New yard pitches for green US demo market

Puerto Rico’s Marine Environmental Remediation Group employs a ‘ship’s waistcoat’ method of scrapping

Marine Environmental Remediation (MER) Group became the seventh professional shiprecycling facility in the US when it opened for business at an abandoned naval base in the Puerto Rican town of Ceiba last year.

It is pitching itself as one of the greenest shiprecycling facilities available anywhere.

Lawrence Kahn, a company founder who acts as its general counsel, and Yogesh Rehani, who joined as chief commercial officer last month after a long career with cash buyer GMS, say their goal is to recycle 100,000 light deadweight tons (ldt) per year.

US shiprecyclers cannot compete with the international demolition markets for large commercial ships. Their overheads are too high.

“Our disadvantages are the costs of facilities, labour, insurance and environmental, health and safety compliance,” Kahn said.

Their bread and butter therefore has been restricted mostly to redundant navy and other government-owned ships that cannot be sold abroad, along with US-owned vessels that are too small to make scrapping elsewhere financially viable.

MER has yet to tap into the seemingly endless source of redundant US government-owned ships but it is hoping to do so soon. It has begun the approval process with the US Maritime Administration (MarAd) and has applied to be on the European Union (EU)’s recycling white list.

With regards to the latter, it has been audited and given a certificate of compliance by Grieg Green, and is now set for a site visit.

Kahn says MER is eagerly awaiting American and European certification, which will allow the facility to ramp up capacity.

He dismisses any suggestion that MER is entering the market too late in the game to tap into the once endless supply of reserve fleet vessels that have steadily been sold off for scrap.

“It is true that most of the reserve fleet ships are gone, but a small number remain. These will have to be recycled in the US,” he said. “However, the US government owns a vast fleet of ships and at some point every year ships get decommissioned and are given to MarAd for disposal, so there will always be a steady supply of tonnage.”

Rehani adds that MER does not intend to rely solely on government-owned tonnage as a supply source. It is also targeting rigs, casualties and smaller vessels, including those in the offshore oil services sector.

So far, the company has recycled a small general cargoship and is working on a couple of pipe-laying vessels and a few deepsea barges. Upcoming units include a rig.

Kahn notes that US recyclers are able to offer only $75 to $100 per ldt for demo-destined ships, but MER is counting on the high delivery costs to India or Turkey to help negate the price difference.

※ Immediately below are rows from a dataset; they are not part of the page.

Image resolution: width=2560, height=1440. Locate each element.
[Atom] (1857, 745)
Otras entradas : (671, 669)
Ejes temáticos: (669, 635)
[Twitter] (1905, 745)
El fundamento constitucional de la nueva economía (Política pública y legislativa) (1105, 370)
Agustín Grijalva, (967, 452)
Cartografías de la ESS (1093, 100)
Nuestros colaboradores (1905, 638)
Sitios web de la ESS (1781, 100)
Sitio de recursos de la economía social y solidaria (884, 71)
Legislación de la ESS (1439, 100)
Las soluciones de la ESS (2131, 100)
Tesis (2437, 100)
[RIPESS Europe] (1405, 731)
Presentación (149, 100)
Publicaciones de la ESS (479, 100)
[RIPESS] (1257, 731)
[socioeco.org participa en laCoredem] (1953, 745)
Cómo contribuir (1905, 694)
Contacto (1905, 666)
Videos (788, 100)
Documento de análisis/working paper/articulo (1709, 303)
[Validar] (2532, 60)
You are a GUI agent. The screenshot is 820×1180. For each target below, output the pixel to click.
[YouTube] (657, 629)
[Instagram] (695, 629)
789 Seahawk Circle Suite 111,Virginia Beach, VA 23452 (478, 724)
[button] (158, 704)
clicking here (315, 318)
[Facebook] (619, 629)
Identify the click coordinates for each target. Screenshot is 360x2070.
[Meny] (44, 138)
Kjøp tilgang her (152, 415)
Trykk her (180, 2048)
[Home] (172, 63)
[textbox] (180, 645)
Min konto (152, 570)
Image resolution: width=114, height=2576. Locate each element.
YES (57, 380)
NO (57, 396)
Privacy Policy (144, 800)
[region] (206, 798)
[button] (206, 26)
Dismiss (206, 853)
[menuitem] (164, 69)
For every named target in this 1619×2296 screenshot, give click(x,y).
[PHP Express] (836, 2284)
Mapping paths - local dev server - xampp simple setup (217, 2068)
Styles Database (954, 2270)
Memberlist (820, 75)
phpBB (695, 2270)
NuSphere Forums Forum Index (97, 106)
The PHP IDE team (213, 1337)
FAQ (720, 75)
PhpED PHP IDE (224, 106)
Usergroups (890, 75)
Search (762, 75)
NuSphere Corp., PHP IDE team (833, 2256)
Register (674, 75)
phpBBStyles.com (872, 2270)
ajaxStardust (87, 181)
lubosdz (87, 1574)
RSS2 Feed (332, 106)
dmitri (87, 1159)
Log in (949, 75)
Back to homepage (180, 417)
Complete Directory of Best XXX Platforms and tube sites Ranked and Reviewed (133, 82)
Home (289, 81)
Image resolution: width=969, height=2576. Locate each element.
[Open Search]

“Our calculations show that for vessels of up to 10,000 ldt, the US has the advantage when it comes to vessels delivered under tow, while India and Turkey have the advantage for vessels delivered under their own power,” Khan said. “Anything under 7,000 ldt is probably not economically viable to send to India under its own power.”

Kahn and Rehani hope that MER will also be able to bring in non-US-flag tonnage to their facility, although they admit that US regulations covering the import of PCBs make this difficult.

“It is something we are working on right now,” Rehani said.

Kahn expects US demand for scrap steel to grow because of the Trump administration’s pledges to rebuild national infrastructure, which should bode well for the country’s shiprecyclers.

MER claims its shiprecycling practices are among the most environmentally sound and meet or exceed all requirements of the US and EU.

Its yard, located at Puerto Rico’s former Roosevelt Roads Naval Station, has been able to adapt and use many of the base’s facilities for green recycling.

MER uses vertical dismantling of ships, employing a “ship’s waistcoat” (a proprietary invention developed by the company), which prevents contaminants from touching the surrounding water.

Vessels are moored alongside a pier originally designed to accommodate two aircraft carriers, and dismantling is performed through the removal of larger intact sections — referred to as modules — while maintaining the ship’s watertight integrity, trim and stability.

The modules are then transported to an indoor cutting facility that captures and filters contaminants to prevent them being released into the air. Inside, the modules are processed to appropriately sized recyclable material. Processed metal and other material is stored under cover to avoid contamination of the environment from stormwater runoff.

When the ship has been reduced to the lower hull area, but is still afloat and capable of being towed, it is either lifted out of the water by crane (in the case of small ships) or towed to the yard’s slipway, where it is hauled out of the water on roller bags for final cleaning and demolition. The slipway is scoured once all the sections of the ship have been removed, removing any potential environmental contamination before receiving the next hull.

Close by is a drydock (also designed to accommodate a large aircraft carrier) that MER eventually hopes to put back into commission to handle larger hulls.

The drydock is on land not leased by MER, but it hopes to do so when it starts to receive suitably sized ships, although this will require a substantial investment.

“When the US Navy handed back the base, locals moved in and stripped it of anything of value,” Kahn said. “We’ll need to completely refurbish the dock and install new pumps. But if we can get a lease, we are willing to invest whatever is needed to put it back in service.”

MER has 220 full-time employees, but this number will increase to more than 700 as its gears up its recycling capacity to its goal of 100,000 ldt per year.